President Donald Trump has privately expressed frustration in recent days about some of the ways his administration is confronting a spreading coronavirus outbreak, according to people familiar with the conversations. Publicly, he has expressed optimism that the virus is “going to go away.”

Trump was initially upset that some Americans who tested positive for coronavirus were allowed back into the United States for quarantine instead of remaining in Asia, though on Tuesday he acknowledged it was ultimately the right thing to allow them back into the country.

And he’s sided with officials in Alabama who have protested a federal government plan to quarantine some patients in the state, despite federal officials insisting it wouldn’t pose a threat to residents.

After both incidents, Trump told people around him he wants to fire those responsible for the decisions, though it doesn’t appear anyone has been terminated. Trump hasn’t specified particular individuals, venting instead at the broader situation.

The President’s frustration reflects a growing sense among Trump administration officials that the coronavirus outbreak will present a greater challenge than previously understood. Trump’s instinct is to seal the US off entirely from people who could have the virus, according to people who have spoken to him.

Trump continues to publicly express confidence in his administration’s handling of the crisis and optimism that it will be short-lived.

“I think that whole situation will start working out. A lot of talent, a lot of brain power is being put behind it,” he said during a news conference on Tuesday in New Delhi.

Privately, however, he’s lashed out against decisions made by his team and insisted stricter controls be put in place to prevent those with coronavirus – even Americans – from entering the United States.

As first reported in The Washington Post, Trump was upset to learn that 14 Americans who tested positive for coronavirus were allowed to fly back to the United States after spending weeks in quarantine on a cruise ship in Japan. He was initially told they would remain in Asia for further quarantine, and was frustrated he wasn’t kept abreast of the decision-making to allow them to return to the US.

Trump complained to multiple White House officials last week that he hadn’t been consulted on the decision. But by Tuesday he seemed to agree it was ultimately the right call.

“We did the right thing. If you were out there, if you were an American and you refused to have any help from your country – these were wonderful people. It wasn’t their fault,” Trump said in India.

Trump was also upset about preliminary plans to bring coronavirus patients to an Alabama city, telling local officials he was again caught off guard. The Department of Health and Human Services was evaluating the possibility of using a Federal Emergency Management Agency Center for Domestic Preparedness in Anniston, Alabama, as a backup location for Americans infected by the virus.

Alabama Rep. Mike Rogers, a Republican, said he spoke with Trump over the weekend about the plan and said the President was “completely unaware” of the plan and “annoyed that these individuals had even been brought back to continental United States while they were still infected, but assured me he would get to work on trying to stop it.”

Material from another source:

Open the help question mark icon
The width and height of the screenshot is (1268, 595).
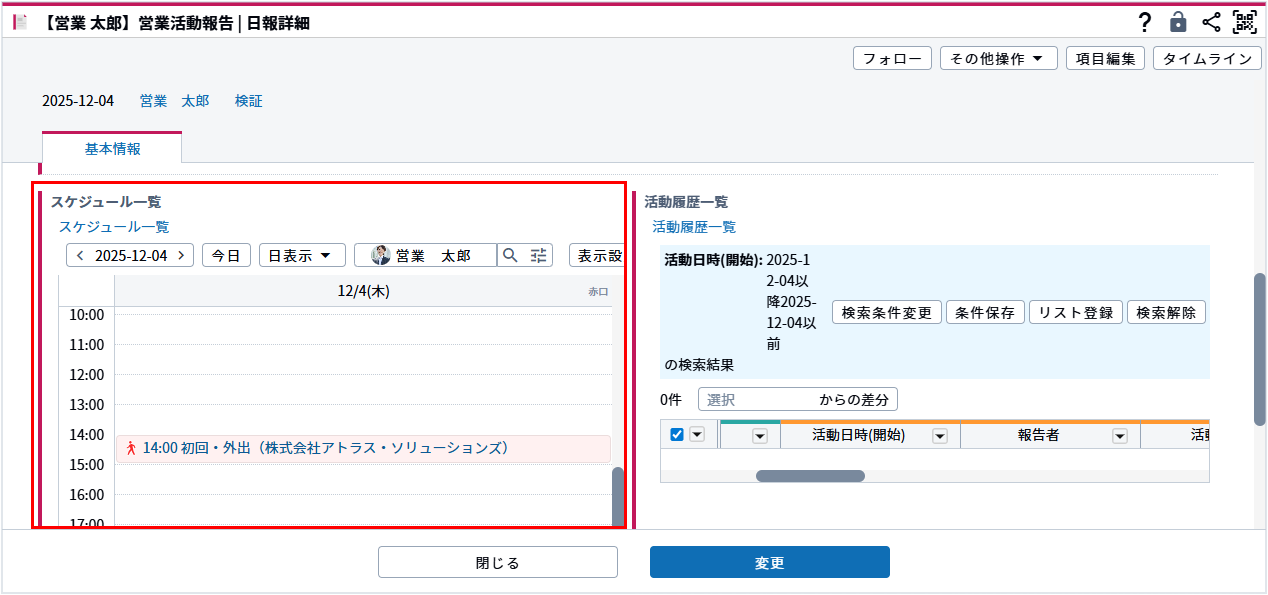(x=1145, y=22)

One of the barometers Trump relies on most, the Dow Industrials, plunged 1,000 points Monday, undercutting Trump’s public downplaying of the potential for crisis. Administration officials have been studying for weeks how the virus could affect the American economy, officials said, though their projections have shown only a minor impact.

Trump has heard a somewhat different story from some wealthy donors and business leaders. As early as mid-January, US CEOs were conveying worry to Trump during the World Economic Summit in Davos at how the virus might affect their supply chains and businesses. He mostly shrugged off those concerns, saying the disease was contained to China.

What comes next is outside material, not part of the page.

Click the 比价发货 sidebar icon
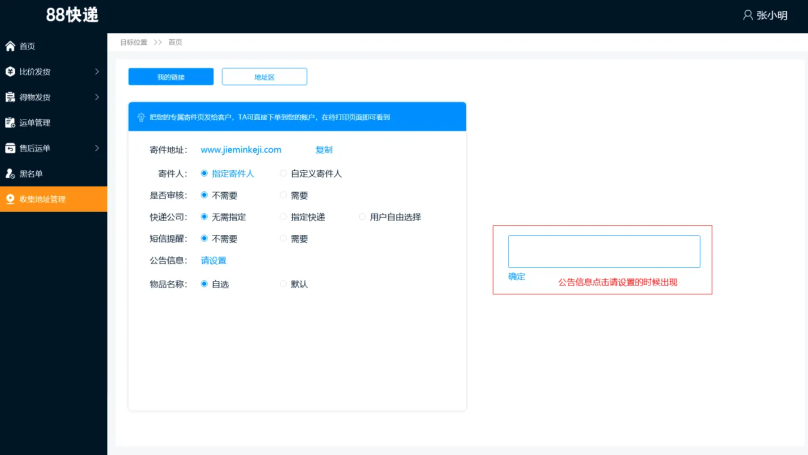The width and height of the screenshot is (808, 455). 10,72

Trump’s administration requested $1.25 billion in emergency funding to address the coronavirus, as well as the ability to tap an additional $535 million in emergency funds already appropriated. The White House requested the funds after initially declaring they weren’t necessary. Officials have been receiving calls from concerned lawmakers in recent weeks.

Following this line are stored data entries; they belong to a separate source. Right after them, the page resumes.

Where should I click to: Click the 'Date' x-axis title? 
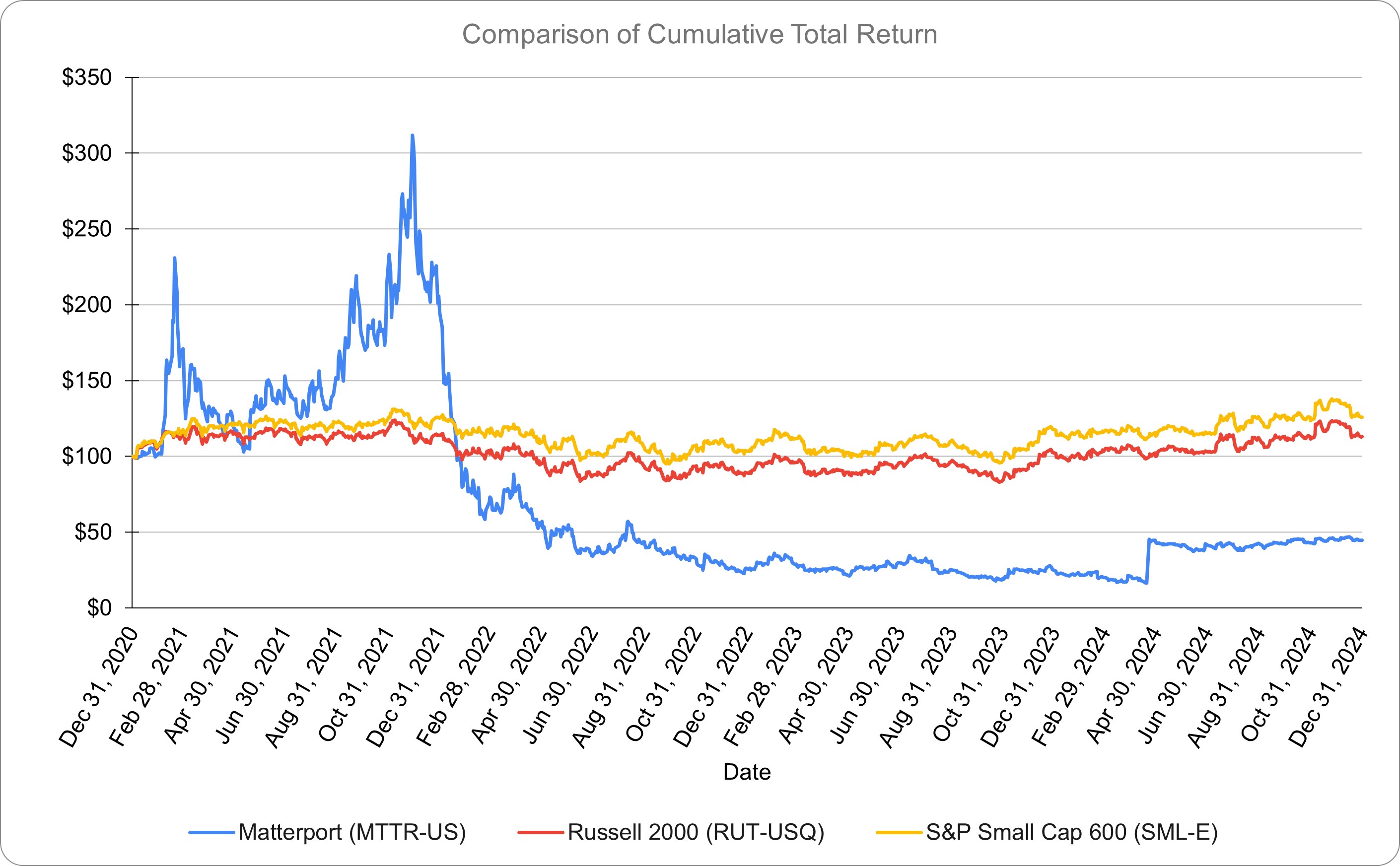coord(746,772)
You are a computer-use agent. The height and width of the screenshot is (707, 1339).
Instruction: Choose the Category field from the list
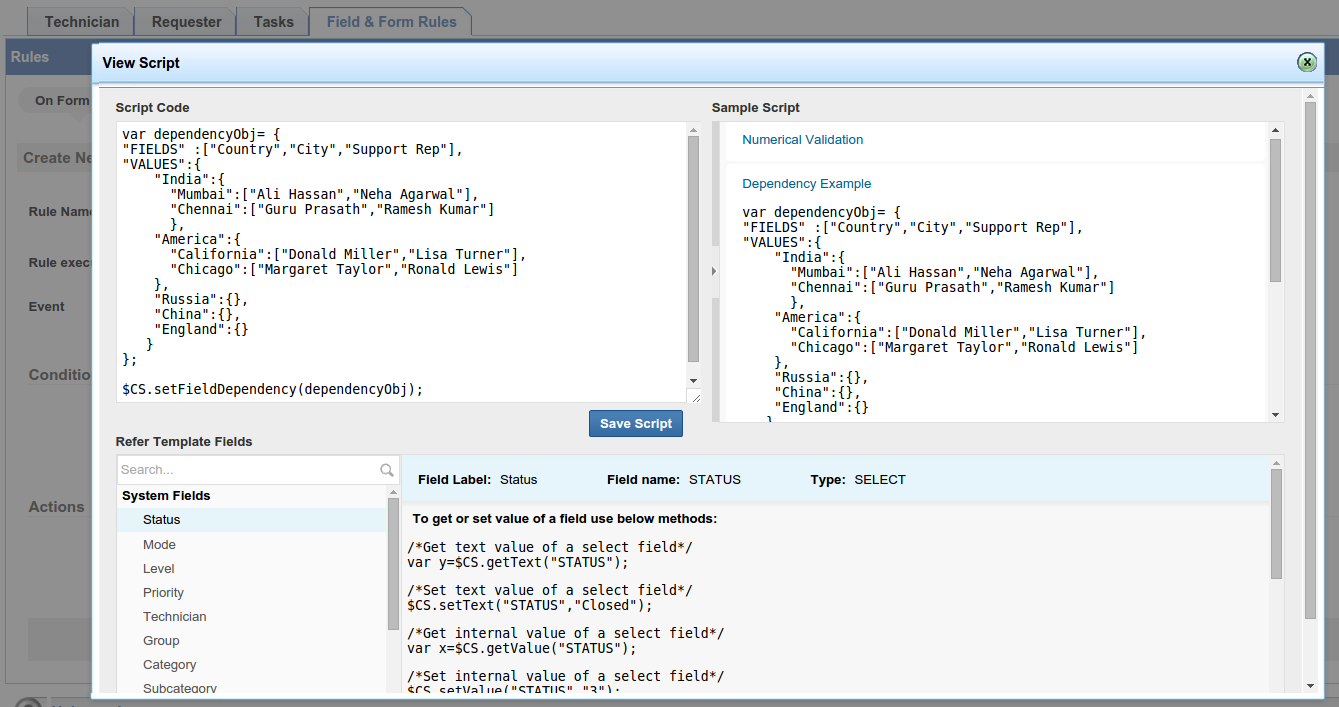click(169, 665)
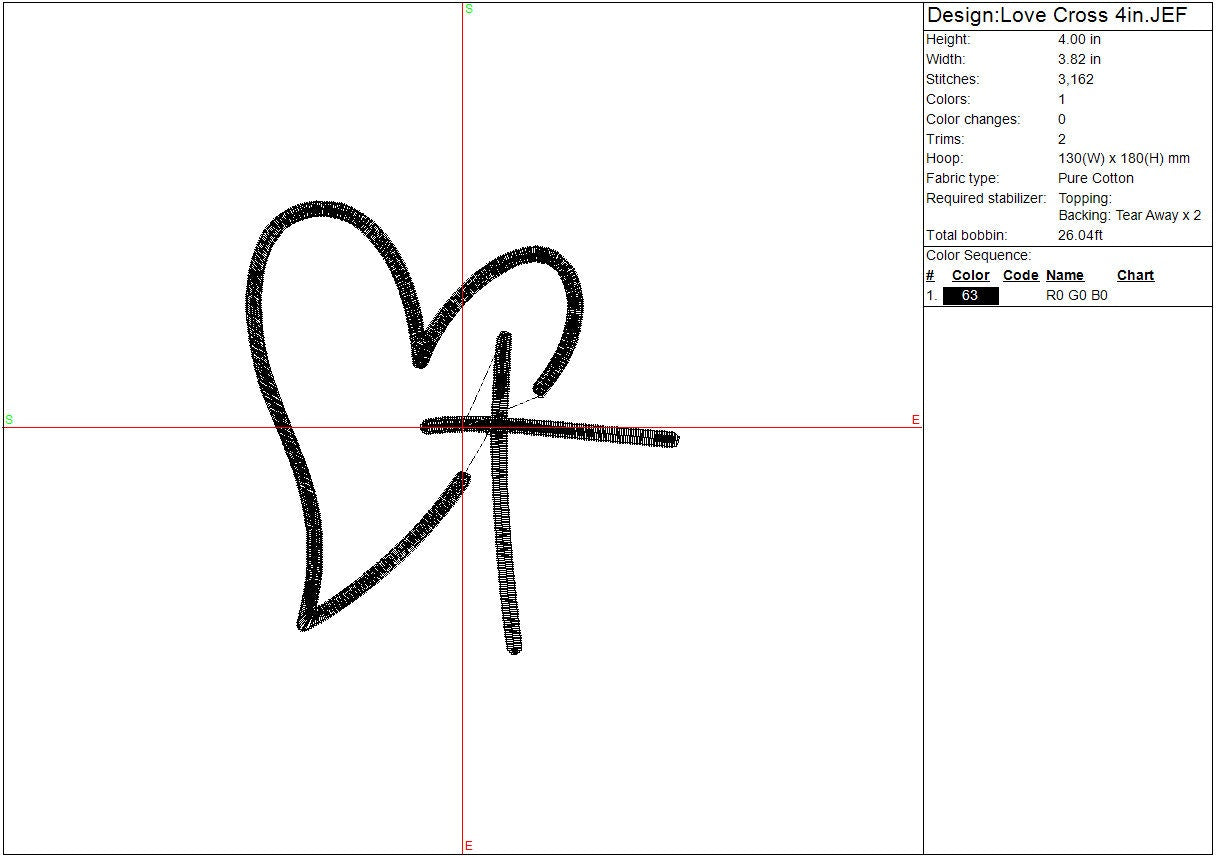Click the Color Sequence label

pos(978,256)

One administration official said it’s possible there could be further requests once the scale of the outbreak is better understood.

Administration officials are also weighing calling a United Nations meeting to put China on the spot to reveal more information about what they know about the status of the coronavirus, though a final decision doesn’t appear to have been made.

It remains to be seen whether Trump himself will scale up public criticism of China for its handling of the crisis. He has avoided direct confrontation of Xi Jinping and instead has praised the Chinese leader’s handling of the crisis, even as experts and other administration officials criticize the country’s handling of the outbreak.

Trump has also suggested the virus may weaken when weather turns warmer in China, a theory he says was conveyed to him by Xi. But with coronavirus popping up in warmer climates like Italy, that theory is being tested.

“I spoke to President Xi the other day, he is so committed to solving that problem,” Trump said in new Delhi. “He is working very hard. He is very capable. The country is very capable and it snuck up on him but I think he’s going to do well.”